The recipe starts out by frying chicken breast cubes until the color changes slightly, then adding beaten yogurt along with the spices and letting it cook for 6-7 minutes till the oil separates. The cream and cheese are then added on low heat so as not to curdle the dish. And that is it! The authentic flavors will bowl you over! If you have tried my Instagram viral Makhni Chicken, you have to put this Reshmi Paneer Chicken to the test and let the flavors speak for themselves.
- For this recipe I opted for chicken breast despite my preferred choice of chicken thighs for Pakistani/Indian cooking. I used chicken breast for this Reshmi Chicken because that’s the cut Tandoori Hut uses and I wanted to keep to the original as much as possible.
- High heat is IMPORTANT. Frying the chicken on high heat (uncovered) will ensure that the chicken traps in the juices; you achieve this by not letting the chicken create any steam. So I would highly recommend adding 1/3 cup oil. You can always discard some of the oil right before adding the beaten yogurt.
- Yogurt should always be lightly beaten before adding to any dish you are cooking, otherwise it is likely going to curdle. Once you’ve added the yogurt on low heat (which allows the yogurt to be tempered), you can then turn up the flame to medium high.
- Keeping on the topic of dairy, cream and especially cheese also must be added on low heat. Because this recipe only calls for a 1/4 cup of shredded mozzarella cheese, there is less chances of it curdling to begin with. But DO remember that once your cream and cheese have been added, your flame needs to remain on low heat.
- The type of cheese you use can significantly alter the taste and texture of the Reshmi Paneer Chicken. I prefer mozzarella because it melts easily.
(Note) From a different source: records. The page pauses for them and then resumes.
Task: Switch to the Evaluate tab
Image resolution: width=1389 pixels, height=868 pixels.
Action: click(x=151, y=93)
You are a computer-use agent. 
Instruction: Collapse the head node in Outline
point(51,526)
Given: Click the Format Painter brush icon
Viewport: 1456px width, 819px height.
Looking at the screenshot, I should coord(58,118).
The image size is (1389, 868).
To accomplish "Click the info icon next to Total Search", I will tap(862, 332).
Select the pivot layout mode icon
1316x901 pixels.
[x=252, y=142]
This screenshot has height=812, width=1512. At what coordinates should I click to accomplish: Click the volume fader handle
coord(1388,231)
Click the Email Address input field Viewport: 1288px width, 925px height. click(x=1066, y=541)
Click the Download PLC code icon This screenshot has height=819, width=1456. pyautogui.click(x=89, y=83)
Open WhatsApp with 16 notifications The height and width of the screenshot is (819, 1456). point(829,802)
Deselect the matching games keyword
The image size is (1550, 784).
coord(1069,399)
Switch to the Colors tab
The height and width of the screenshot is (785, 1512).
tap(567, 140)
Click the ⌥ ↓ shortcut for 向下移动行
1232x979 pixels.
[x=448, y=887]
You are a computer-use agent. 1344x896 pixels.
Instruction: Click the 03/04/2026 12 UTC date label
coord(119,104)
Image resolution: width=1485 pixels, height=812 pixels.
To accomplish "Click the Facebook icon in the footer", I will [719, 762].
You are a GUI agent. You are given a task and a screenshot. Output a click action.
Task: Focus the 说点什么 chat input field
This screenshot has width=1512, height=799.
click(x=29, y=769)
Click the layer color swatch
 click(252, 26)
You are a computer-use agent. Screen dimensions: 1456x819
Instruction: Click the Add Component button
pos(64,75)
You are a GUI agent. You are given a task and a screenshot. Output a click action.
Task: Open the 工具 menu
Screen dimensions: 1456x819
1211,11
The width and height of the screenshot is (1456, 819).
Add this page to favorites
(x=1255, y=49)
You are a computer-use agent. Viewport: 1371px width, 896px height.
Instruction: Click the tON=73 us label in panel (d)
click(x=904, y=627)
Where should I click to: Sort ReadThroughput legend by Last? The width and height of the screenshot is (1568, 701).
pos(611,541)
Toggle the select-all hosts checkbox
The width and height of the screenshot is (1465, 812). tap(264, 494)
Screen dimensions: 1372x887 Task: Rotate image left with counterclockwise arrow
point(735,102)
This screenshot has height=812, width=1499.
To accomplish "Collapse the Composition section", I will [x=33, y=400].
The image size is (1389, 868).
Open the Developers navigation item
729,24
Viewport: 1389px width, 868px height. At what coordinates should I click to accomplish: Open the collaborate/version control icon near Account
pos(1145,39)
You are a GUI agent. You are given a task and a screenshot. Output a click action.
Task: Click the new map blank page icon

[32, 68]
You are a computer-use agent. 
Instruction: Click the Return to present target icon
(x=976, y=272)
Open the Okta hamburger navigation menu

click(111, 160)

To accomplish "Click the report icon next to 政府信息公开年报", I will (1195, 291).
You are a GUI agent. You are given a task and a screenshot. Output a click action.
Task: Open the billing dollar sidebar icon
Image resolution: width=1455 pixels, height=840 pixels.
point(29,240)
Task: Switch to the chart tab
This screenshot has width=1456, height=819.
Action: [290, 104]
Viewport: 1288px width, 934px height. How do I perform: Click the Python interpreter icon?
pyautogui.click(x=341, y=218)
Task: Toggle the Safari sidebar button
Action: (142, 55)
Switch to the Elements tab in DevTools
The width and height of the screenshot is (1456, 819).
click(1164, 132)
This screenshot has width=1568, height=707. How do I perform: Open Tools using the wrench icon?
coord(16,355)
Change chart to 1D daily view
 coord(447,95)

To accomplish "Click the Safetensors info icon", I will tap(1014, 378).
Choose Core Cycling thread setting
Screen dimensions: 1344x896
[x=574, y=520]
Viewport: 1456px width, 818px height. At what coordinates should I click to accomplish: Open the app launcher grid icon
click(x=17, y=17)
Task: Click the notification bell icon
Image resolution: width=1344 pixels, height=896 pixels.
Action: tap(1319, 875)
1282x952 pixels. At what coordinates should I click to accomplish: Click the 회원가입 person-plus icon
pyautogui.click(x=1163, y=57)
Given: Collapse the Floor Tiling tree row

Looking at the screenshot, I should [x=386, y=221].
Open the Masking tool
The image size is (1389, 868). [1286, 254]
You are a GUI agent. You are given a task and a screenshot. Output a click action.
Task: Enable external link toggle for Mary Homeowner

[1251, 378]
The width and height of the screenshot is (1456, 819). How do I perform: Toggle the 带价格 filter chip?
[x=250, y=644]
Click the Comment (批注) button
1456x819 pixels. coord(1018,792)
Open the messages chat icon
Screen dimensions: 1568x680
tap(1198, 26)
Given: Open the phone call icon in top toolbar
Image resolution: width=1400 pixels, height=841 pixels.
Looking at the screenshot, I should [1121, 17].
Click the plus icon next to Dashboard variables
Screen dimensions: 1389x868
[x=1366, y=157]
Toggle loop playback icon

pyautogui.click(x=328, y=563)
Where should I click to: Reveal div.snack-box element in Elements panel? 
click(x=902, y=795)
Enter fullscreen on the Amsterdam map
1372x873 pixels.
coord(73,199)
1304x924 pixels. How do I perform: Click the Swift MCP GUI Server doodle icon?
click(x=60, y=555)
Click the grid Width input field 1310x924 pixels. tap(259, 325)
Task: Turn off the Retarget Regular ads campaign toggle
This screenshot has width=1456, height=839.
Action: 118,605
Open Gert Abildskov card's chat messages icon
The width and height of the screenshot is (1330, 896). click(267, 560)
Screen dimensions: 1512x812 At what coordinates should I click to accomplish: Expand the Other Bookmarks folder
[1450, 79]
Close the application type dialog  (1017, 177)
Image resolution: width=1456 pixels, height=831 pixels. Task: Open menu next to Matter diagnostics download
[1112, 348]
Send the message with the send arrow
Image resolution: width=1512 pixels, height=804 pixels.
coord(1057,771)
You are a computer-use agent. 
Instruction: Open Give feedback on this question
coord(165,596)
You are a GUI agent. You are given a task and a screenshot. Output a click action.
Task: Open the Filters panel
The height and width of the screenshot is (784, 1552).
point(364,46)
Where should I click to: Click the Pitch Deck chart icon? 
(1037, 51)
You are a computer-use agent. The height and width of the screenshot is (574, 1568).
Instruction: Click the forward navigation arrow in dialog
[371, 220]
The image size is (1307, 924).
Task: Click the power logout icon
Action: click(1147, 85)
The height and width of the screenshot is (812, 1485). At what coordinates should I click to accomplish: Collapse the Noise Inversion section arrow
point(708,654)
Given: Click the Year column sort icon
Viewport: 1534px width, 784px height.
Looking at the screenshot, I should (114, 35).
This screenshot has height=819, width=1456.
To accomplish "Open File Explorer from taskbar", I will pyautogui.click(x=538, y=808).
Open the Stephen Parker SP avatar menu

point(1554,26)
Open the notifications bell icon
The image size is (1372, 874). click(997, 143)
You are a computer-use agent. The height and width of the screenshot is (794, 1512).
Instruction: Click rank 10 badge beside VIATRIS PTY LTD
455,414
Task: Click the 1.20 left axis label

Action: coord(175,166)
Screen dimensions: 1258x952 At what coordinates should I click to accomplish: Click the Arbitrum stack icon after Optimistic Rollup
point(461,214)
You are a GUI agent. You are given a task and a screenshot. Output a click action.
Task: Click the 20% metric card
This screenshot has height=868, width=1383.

If you are able to find the cheese wedges (Happy Cow or Laughing Cow brands), those are even better because that is exactly what Tandoori Hut tops off their handis with.
Reshmi Paneer Chicken HandiThis Reshmi Chicken is inspired by Karachi's Tandoori Hut that is known for their mouth watering Handi dishes. This Reshmi Chicken is creamy, buttery, cheesy with the perfect balance of South Asian spices.Servings: 4
- 1/3 cup canola or any neutral cooking oil
- 2 tsp ginger and garlic paste
- 1 lb chicken breast cubes medium sized cubes
- 1/2 tsp salt
- 1/2 cup yogurt lightly beaten to prevent curdling
- 3/4 tsp cumin powder
- 1/2 tsp red chili powder use 1/4 tsp if you don't like any heat
- 1/2 tsp white pepper
- 1/3 tsp nutmeg powder
- 1/2 green bell pepper strips
- 3/4 cup heavy cream
- 1/4 cup shredded mozzarella
- 1 tbsp butter
- pinch black pepper for garnish
- On medium high heat, fry chicken in oil and add ginger garlic paste and salt for 3 minutes.
- Turn the heat to low and add beaten yogurt. Then turn up the flame to medium high and cook for 2 minutes.
- Add spices and continue to fry the chicken (uncovered) on medium high heat for 6-7 minutes or until the oil separates.
- Once oil has separated, lower the flame and add green bell peppers followed by heavy cream. Let the cream bubble a bit and then add mozzarella cheese keeping the flame low.
- Adjust the salt and let the chicken simmer uncovered for a few minutes.
- Garnish with a little sprinkling of black pepper and red chili flakes and enjoy hot with fresh naan or pita bread.